> ACTION ITEM: Go through the records below line by line and report how many lines include "computer", giving the number only.

> EXTRACTED DATA:
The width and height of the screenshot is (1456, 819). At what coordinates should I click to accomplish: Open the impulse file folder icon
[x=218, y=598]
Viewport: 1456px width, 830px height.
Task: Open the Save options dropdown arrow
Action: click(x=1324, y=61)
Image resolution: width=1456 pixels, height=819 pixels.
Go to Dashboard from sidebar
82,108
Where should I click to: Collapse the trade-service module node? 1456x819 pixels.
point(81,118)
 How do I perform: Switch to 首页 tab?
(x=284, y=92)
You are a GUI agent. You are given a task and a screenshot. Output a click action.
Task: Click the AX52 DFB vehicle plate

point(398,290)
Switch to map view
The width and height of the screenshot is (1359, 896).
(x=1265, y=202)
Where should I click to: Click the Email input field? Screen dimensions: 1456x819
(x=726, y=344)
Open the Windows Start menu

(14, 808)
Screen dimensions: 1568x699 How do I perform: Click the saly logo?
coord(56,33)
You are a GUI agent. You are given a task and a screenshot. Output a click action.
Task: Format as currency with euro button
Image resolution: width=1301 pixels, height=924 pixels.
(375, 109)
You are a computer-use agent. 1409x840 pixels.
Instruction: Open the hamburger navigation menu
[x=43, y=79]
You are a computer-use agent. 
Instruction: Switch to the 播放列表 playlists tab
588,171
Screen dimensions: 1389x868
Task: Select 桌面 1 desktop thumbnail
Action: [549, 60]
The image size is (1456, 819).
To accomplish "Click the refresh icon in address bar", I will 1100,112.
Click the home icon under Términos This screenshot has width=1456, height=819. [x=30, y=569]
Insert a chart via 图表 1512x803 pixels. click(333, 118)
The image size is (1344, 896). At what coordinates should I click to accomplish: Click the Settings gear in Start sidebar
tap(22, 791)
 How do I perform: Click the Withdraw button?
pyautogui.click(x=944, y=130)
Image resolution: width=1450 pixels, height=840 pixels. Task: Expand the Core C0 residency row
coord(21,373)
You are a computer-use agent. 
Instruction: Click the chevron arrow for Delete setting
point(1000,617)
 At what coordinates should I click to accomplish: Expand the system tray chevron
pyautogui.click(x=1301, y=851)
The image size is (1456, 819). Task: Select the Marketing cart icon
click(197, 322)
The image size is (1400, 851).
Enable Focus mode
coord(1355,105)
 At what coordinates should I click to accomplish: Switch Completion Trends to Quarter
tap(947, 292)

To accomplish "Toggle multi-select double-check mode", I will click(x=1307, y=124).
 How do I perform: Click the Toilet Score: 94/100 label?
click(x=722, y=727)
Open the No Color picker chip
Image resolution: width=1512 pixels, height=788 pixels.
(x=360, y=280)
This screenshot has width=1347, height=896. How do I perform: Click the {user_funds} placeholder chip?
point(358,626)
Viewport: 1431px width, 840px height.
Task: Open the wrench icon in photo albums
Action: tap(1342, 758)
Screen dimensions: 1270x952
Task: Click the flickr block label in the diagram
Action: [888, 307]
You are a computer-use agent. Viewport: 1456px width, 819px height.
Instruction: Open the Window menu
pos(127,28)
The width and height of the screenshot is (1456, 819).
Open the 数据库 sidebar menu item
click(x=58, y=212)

> ANSWER FOR THE TASK: 4